Clay Cutans form by the coating of ancient open spaces by colloidal materials that were elluviated down from overlying horizons - and are commonly stained by iron oxides such as hematite. While the originally openings are commonly lost through geologic time and diagenesis, the cutanic fabric remains as evidence. Cutans also often contain relics of nodules and skeleton grains. [1]

They are one of the most diagnostic features of paleosols.
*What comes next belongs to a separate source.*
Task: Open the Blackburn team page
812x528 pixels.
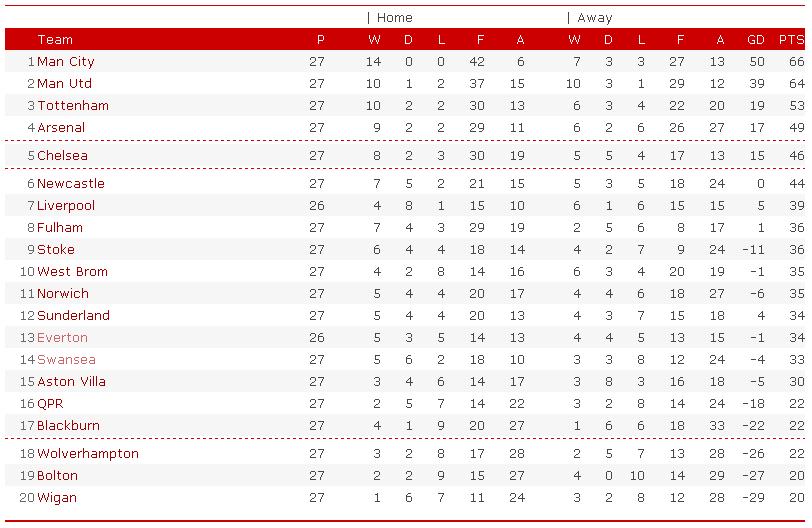Action: 68,426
Clay Cutans are most easily recognized under cross polarized light where they anisotropic. Cutans usually show lineations caused by the preferred orientation of clay minerals.

Practical Significance[edit]

Clay Cutans inherently indicate illuviation and therefore may indicate the presence of a petroleum seal in an underlying layer if silica had been transported to that depth. The J2 sandstone in Medicine River Gas Field in Alberta, Canada was cemented in such a manner. [2]


  1. ^ Retallack, G.J., 1988. Field recognition of paleosols. In: Paleosols and weathering through geologic time: Principles and Applications, Reinhardt, J. and Sigleo, W.R. (eds.). Geological Society of America, Special Paper, 18 pp.
  2. ^ Wright, V.P., 1992. Paleosol recognition: A guide to early diagenesis in terrestrial settings. In K.H. Wolf and G.V. Chilingarian: Diagenesis III, Developments in Sedimentology 47, Elsevier Science Publishers B.V., 591-619.